▶ **Work item**
Retype every entry in its entirety, without alteration.

▶ **Material provided**
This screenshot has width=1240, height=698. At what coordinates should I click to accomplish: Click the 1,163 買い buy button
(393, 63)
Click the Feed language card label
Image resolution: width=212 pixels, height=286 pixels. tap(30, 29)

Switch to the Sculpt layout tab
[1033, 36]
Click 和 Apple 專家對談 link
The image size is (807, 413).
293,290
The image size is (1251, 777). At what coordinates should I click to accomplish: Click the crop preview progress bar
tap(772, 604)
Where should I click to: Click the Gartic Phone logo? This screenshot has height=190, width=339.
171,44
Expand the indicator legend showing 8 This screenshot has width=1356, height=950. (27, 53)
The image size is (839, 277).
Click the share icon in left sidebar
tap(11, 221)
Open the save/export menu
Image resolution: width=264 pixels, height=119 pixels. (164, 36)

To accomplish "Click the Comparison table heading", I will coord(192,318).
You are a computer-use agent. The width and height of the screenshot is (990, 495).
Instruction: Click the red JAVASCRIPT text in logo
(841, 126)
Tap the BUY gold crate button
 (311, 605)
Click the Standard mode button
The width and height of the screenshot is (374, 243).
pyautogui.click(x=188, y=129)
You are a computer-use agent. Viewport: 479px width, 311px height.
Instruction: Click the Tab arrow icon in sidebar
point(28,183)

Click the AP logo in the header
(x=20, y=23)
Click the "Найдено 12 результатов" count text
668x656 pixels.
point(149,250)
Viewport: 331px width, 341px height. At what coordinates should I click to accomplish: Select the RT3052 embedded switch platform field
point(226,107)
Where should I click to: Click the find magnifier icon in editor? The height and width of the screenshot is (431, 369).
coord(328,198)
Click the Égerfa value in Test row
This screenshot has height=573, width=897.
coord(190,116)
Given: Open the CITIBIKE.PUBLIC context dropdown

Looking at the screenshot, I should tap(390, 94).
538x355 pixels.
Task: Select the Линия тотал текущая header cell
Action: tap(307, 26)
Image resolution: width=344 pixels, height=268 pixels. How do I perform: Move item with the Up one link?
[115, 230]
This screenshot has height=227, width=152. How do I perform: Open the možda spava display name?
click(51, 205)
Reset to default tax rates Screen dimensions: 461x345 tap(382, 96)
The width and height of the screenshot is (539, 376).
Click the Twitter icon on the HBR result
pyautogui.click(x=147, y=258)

▶ **Answer section**
This screenshot has width=1240, height=698. At what coordinates should I click to accomplish: Click the 1,163 買い buy button
(393, 63)
Click the Feed language card label
Image resolution: width=212 pixels, height=286 pixels. tap(30, 29)

Switch to the Sculpt layout tab
[1033, 36]
Click 和 Apple 專家對談 link
The image size is (807, 413).
293,290
The image size is (1251, 777). At what coordinates should I click to accomplish: Click the crop preview progress bar
tap(772, 604)
Where should I click to: Click the Gartic Phone logo? This screenshot has height=190, width=339.
171,44
Expand the indicator legend showing 8 This screenshot has width=1356, height=950. (27, 53)
The image size is (839, 277).
Click the share icon in left sidebar
tap(11, 221)
Open the save/export menu
Image resolution: width=264 pixels, height=119 pixels. (164, 36)

To accomplish "Click the Comparison table heading", I will coord(192,318).
You are a computer-use agent. The width and height of the screenshot is (990, 495).
Instruction: Click the red JAVASCRIPT text in logo
(841, 126)
Tap the BUY gold crate button
 (311, 605)
Click the Standard mode button
The width and height of the screenshot is (374, 243).
pyautogui.click(x=188, y=129)
You are a computer-use agent. Viewport: 479px width, 311px height.
Instruction: Click the Tab arrow icon in sidebar
point(28,183)

Click the AP logo in the header
(x=20, y=23)
Click the "Найдено 12 результатов" count text
668x656 pixels.
point(149,250)
Viewport: 331px width, 341px height. At what coordinates should I click to accomplish: Select the RT3052 embedded switch platform field
point(226,107)
Where should I click to: Click the find magnifier icon in editor? The height and width of the screenshot is (431, 369).
coord(328,198)
Click the Égerfa value in Test row
This screenshot has height=573, width=897.
coord(190,116)
Given: Open the CITIBIKE.PUBLIC context dropdown

Looking at the screenshot, I should tap(390, 94).
538x355 pixels.
Task: Select the Линия тотал текущая header cell
Action: tap(307, 26)
Image resolution: width=344 pixels, height=268 pixels. How do I perform: Move item with the Up one link?
[115, 230]
This screenshot has height=227, width=152. How do I perform: Open the možda spava display name?
click(51, 205)
Reset to default tax rates Screen dimensions: 461x345 tap(382, 96)
The width and height of the screenshot is (539, 376).
Click the Twitter icon on the HBR result
pyautogui.click(x=147, y=258)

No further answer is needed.